Nvidia shipped 13,000 sample GB200 GPUs to customers during the third quarter of fiscal 2025 (ending October 31, 2024). Sales are likely to increase rapidly, as demand currently far exceeds supply.
Morgan Stanley (which rates NVIDIA stock as a top stock for 2025) expects NVIDIA to ship approximately 450,000 GB200 GPUs in the last three months of 2024, followed by ~800,000 in the first three months of 2025. We predict that it will be shipped. Other analysts expect Blackwell to do so. We’re scaling up a little more slowly, but we’re still very optimistic about this year’s potential.
Blackwell’s revenue could surpass Hopper’s by April, highlighting how quickly Nvidia’s business can transform.
Nvidia’s 2025 fiscal year ends at the end of this month. The company is on track to achieve a record $128.6 billion in total revenue, representing 112% growth compared to fiscal 2024. After the next few quarters, about 88% of the company’s total revenue for the year will come from its data center division. Driven by GPU sales.
This is a significant change from just three years ago in 2022, when the data center division accounted for just 39% of the overall business.
Second reason: Nvidia stock trades at an attractive valuation.
Nvidia currently operates at very high profit margins. This is because demand for GPUs far exceeds supply, which gives the company pricing power. That’s why earnings per share more than tripled (year-over-year) to $2.62 over the past four quarters.

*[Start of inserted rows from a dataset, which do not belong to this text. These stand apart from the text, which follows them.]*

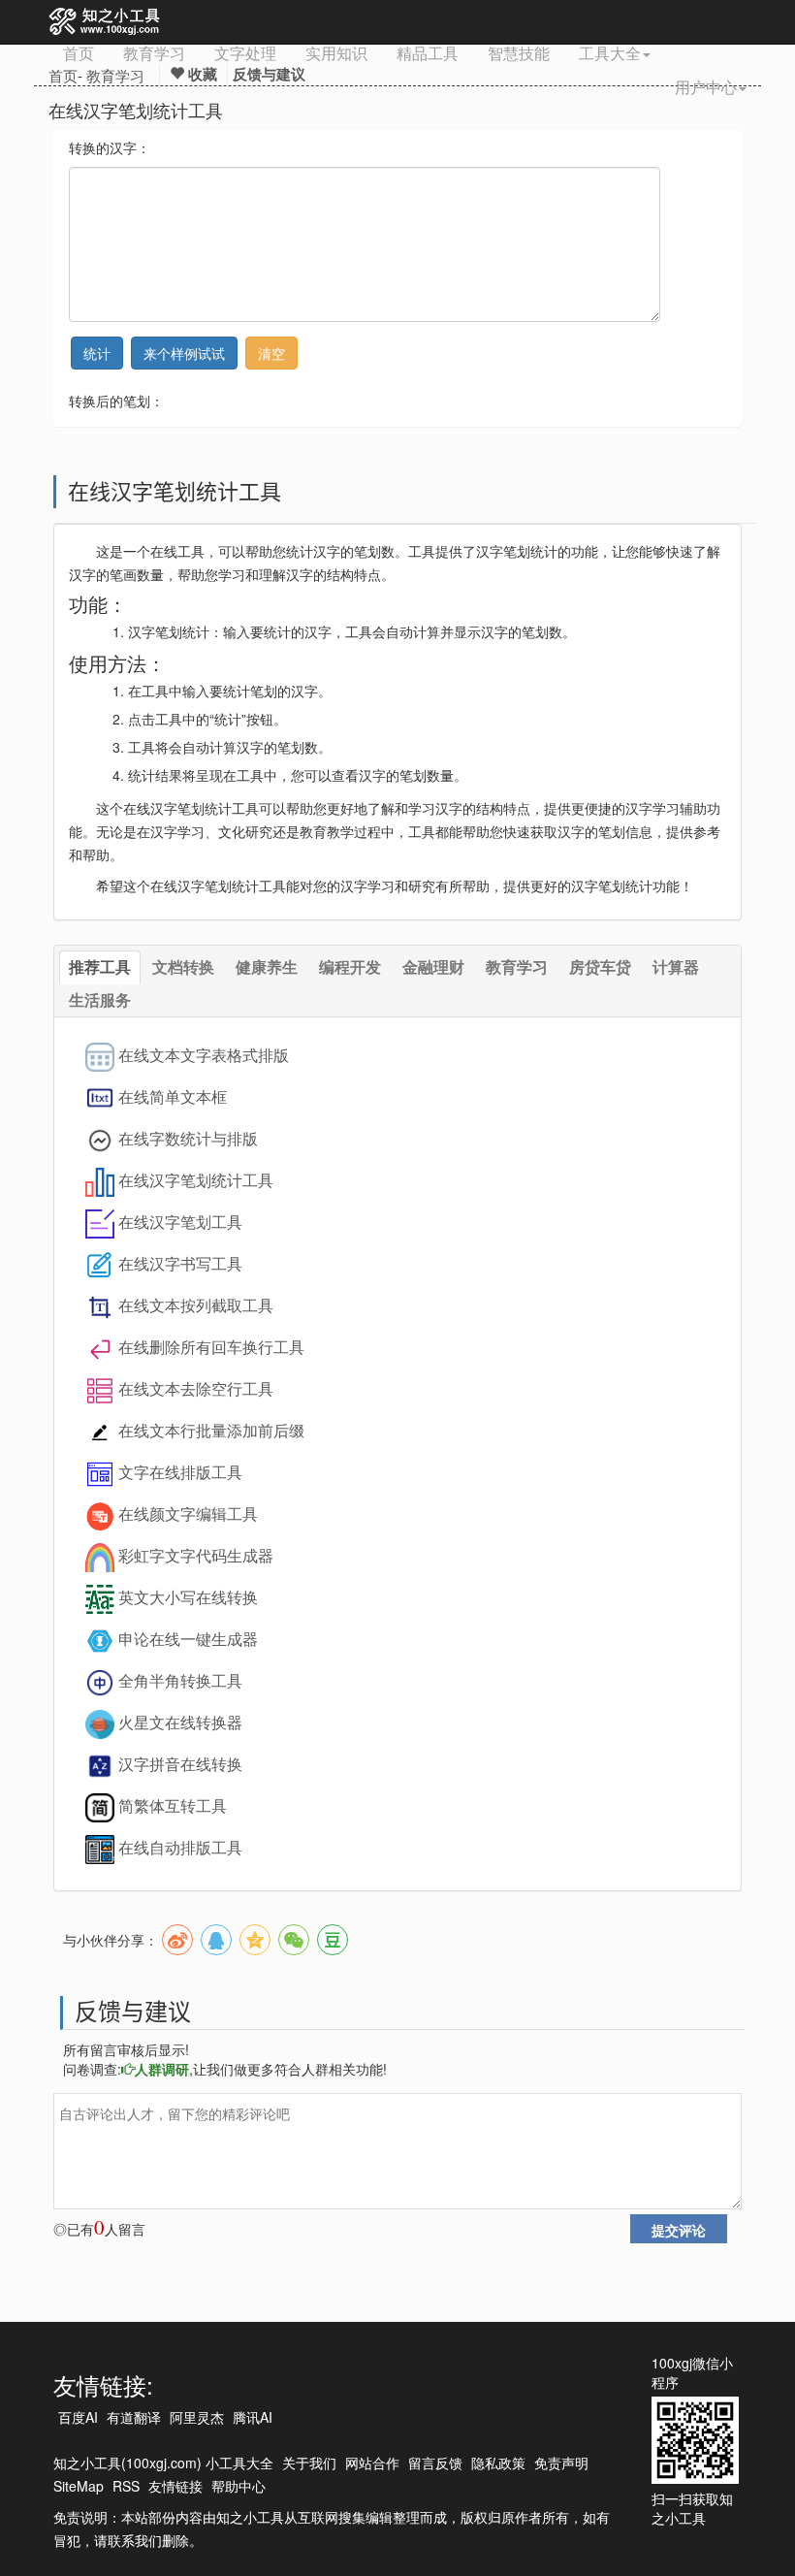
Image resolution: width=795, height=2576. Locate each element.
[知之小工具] (105, 22)
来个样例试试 (184, 353)
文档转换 (183, 966)
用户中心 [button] (706, 87)
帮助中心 (238, 2486)
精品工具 (428, 53)
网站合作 (372, 2462)
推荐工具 (100, 966)
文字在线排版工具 (180, 1472)
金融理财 (433, 966)
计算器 (675, 966)
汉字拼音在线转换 (180, 1764)
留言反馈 (435, 2462)
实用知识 (336, 53)
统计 (97, 353)
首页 (78, 53)
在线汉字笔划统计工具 (195, 1180)
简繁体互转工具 (172, 1805)
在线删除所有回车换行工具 (211, 1347)
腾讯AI (252, 2417)
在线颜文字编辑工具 (188, 1513)
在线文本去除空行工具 (195, 1388)
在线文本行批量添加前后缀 (211, 1430)
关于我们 (309, 2462)
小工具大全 (239, 2462)
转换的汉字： (109, 147)
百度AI (78, 2417)
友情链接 (175, 2486)
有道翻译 (134, 2417)
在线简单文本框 (172, 1096)
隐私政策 (498, 2462)
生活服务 (100, 999)
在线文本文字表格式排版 (203, 1055)
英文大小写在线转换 (188, 1597)
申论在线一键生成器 (188, 1638)
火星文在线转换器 (180, 1722)
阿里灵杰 (197, 2417)
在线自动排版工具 (180, 1847)
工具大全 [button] (610, 53)
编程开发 (350, 966)
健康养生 (267, 966)
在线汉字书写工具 (180, 1263)
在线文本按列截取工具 (195, 1305)
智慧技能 (519, 53)
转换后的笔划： (116, 400)
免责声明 (561, 2462)
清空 (271, 353)
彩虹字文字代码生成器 (195, 1555)
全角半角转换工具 (180, 1680)
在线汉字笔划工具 (180, 1221)
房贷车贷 (600, 966)
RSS (126, 2486)
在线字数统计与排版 (188, 1138)
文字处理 (245, 53)
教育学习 (154, 53)
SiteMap (78, 2486)
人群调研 (162, 2068)
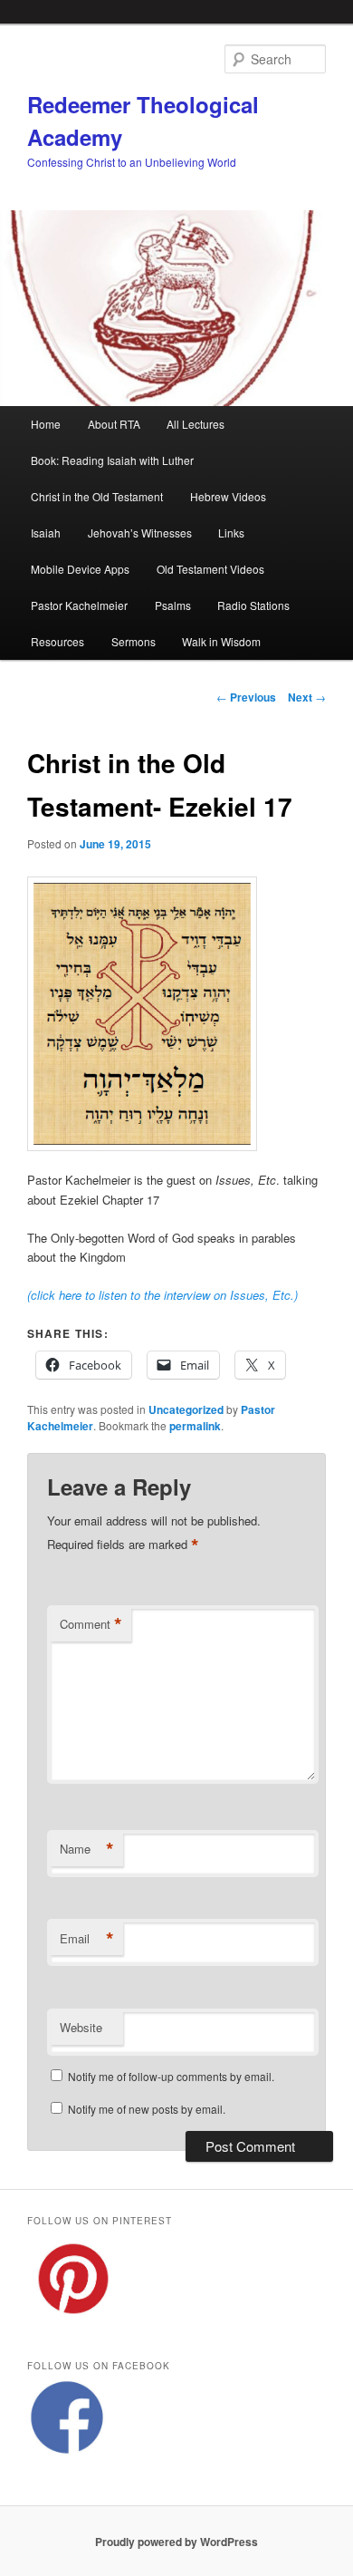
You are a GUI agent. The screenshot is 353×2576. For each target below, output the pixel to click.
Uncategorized (186, 1409)
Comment (91, 1624)
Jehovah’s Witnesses (140, 532)
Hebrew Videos (228, 496)
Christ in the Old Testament (97, 496)
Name (87, 1849)
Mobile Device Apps (80, 568)
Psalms (173, 605)
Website (81, 2027)
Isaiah (46, 532)
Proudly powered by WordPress (176, 2541)
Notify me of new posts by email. (146, 2108)
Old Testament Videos (210, 568)
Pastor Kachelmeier (79, 605)
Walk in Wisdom (221, 641)
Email (87, 1938)
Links (231, 532)
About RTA (114, 423)
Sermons (133, 641)
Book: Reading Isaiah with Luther (112, 460)
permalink (195, 1426)
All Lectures (195, 423)
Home (46, 423)
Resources (57, 641)
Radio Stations (253, 605)
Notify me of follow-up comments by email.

Using this number, NVIDIA stock currently trades at a price-to-earnings ratio (P/E) of 56.8. This is actually a bargain compared to the 10-year average of 58.9x. In other words, NVIDIA stock may still be cheap despite soaring more than 800% in the past two years alone.
Looking to the future, the picture becomes even more appealing. According to Wall Street consensus forecasts (provided by Yahoo), NVIDIA could generate earnings of $4.43 per share during fiscal year 2026 (starting next month), giving the stock a forward P/E of just 32.6.
This means that NVIDIA’s stock would need to jump 80% over the next 12 months to trade in line with its 10-year average P/E ratio ($260).
But in the middle of this year, Wall Street will start paying attention to Nvidia’s earnings forecast for fiscal 2027. If its impressive growth is likely to stall, investors may be hesitant to push the stock above $260.
It is too early to know what will happen at this stage, especially since competition will almost certainly increase next year.
For now, I think a realistic target for Nvidia stock during calendar 2025 is $200. Assuming Wall Street’s earnings forecasts are accurate, that means the year-end P/E ratio will be 45.5. This is a large enough discount compared to the company’s average P/E ratio over the past 10 years that investors would still find it an attractive value.